◆ Task item: Below is a block of records. Copy every line in it that contains the word "This".
Task data Block Start
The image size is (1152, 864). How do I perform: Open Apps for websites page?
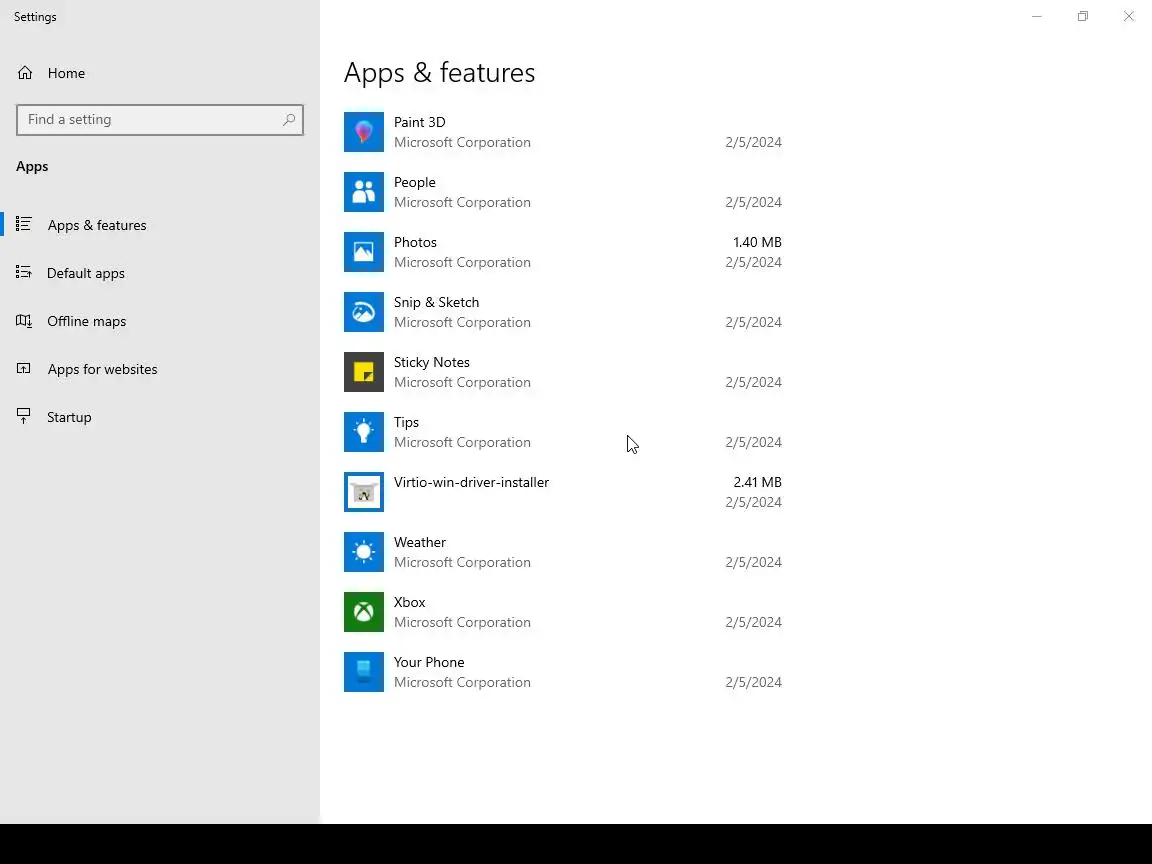(x=102, y=369)
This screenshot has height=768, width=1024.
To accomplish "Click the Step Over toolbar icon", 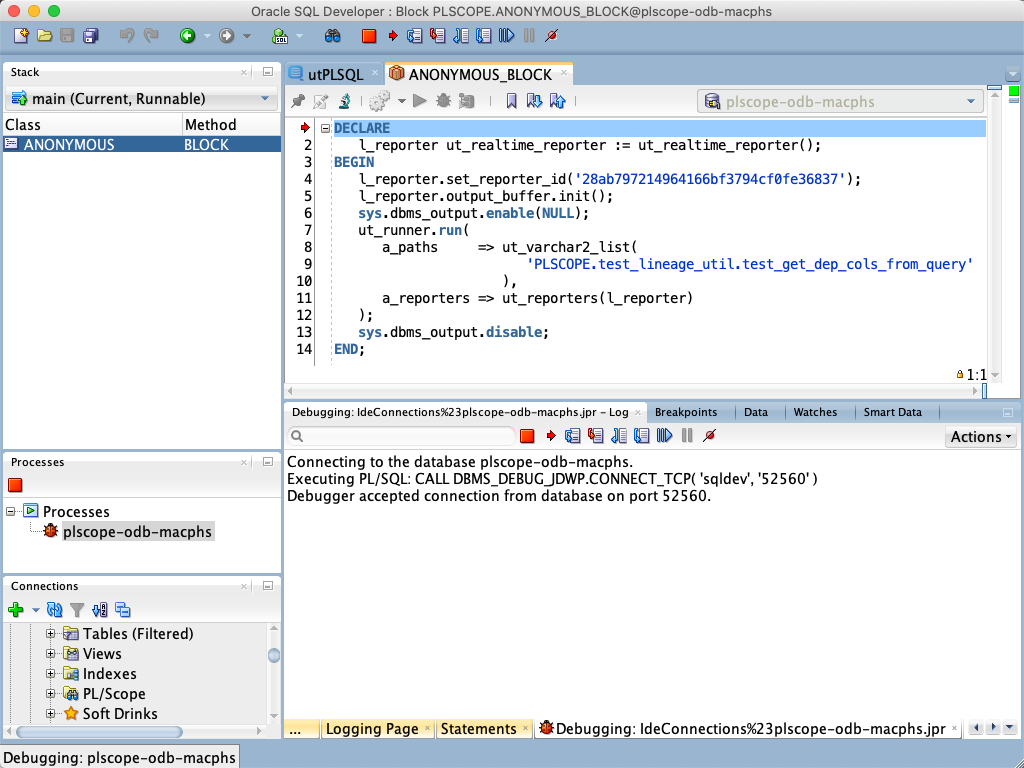I will click(x=413, y=35).
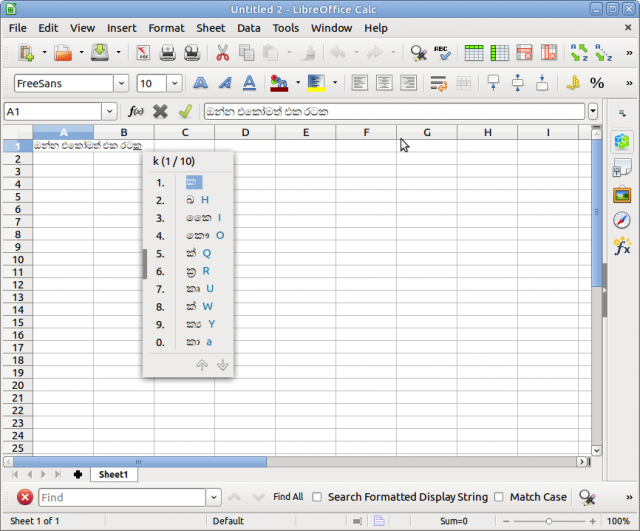The height and width of the screenshot is (531, 640).
Task: Expand the Name Box dropdown
Action: click(x=108, y=112)
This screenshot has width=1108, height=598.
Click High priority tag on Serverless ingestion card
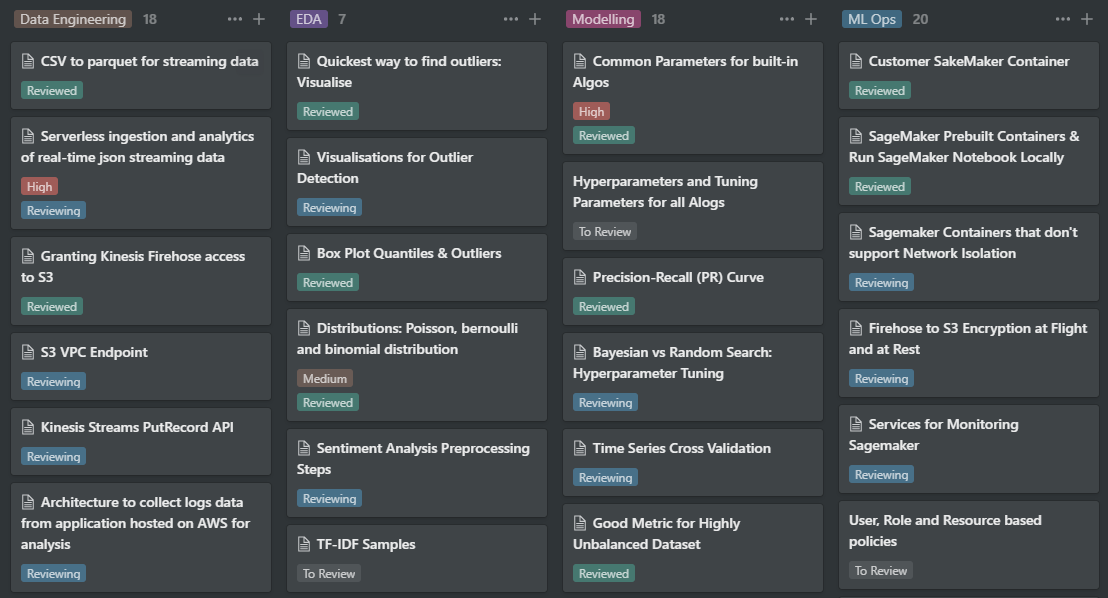(40, 186)
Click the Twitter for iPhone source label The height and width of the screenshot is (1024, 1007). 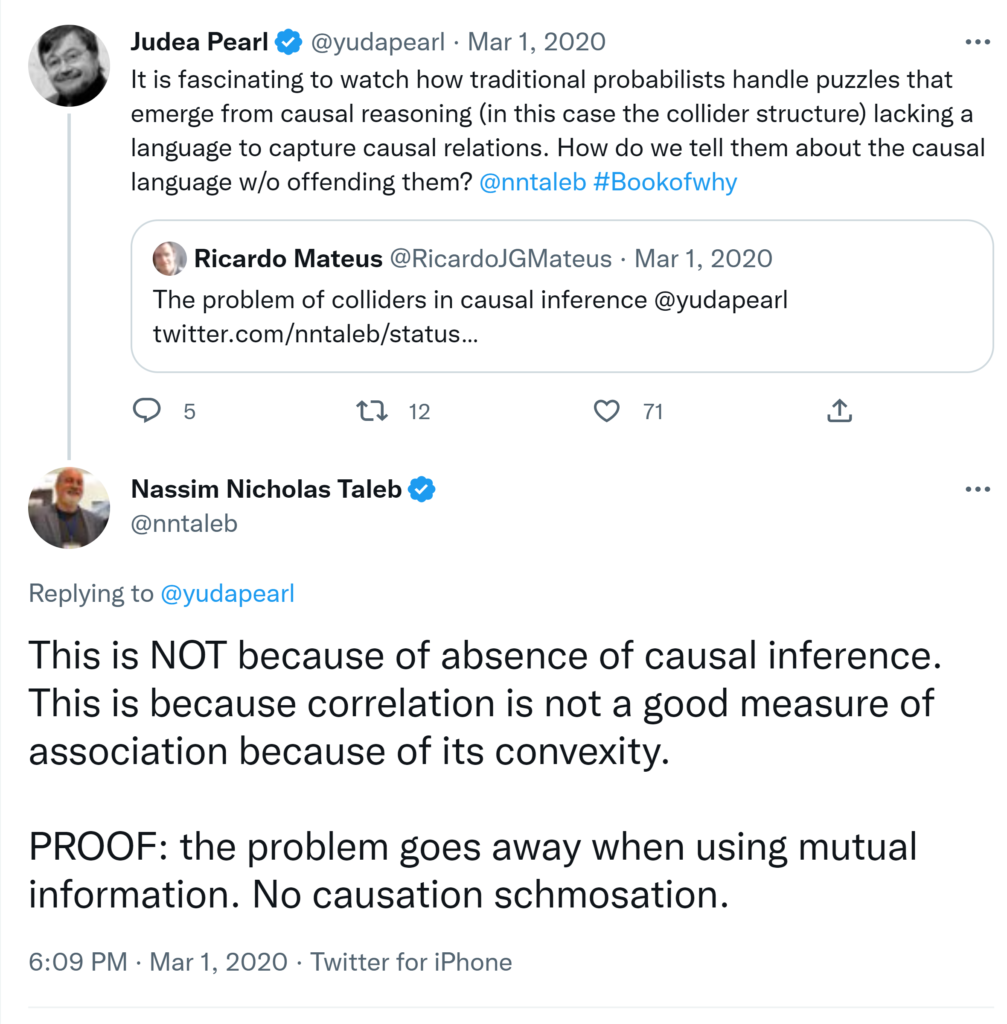pos(411,962)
Task data Block End
◆ Answer below:
This screenshot has height=768, width=1024.
This screenshot has width=1108, height=598.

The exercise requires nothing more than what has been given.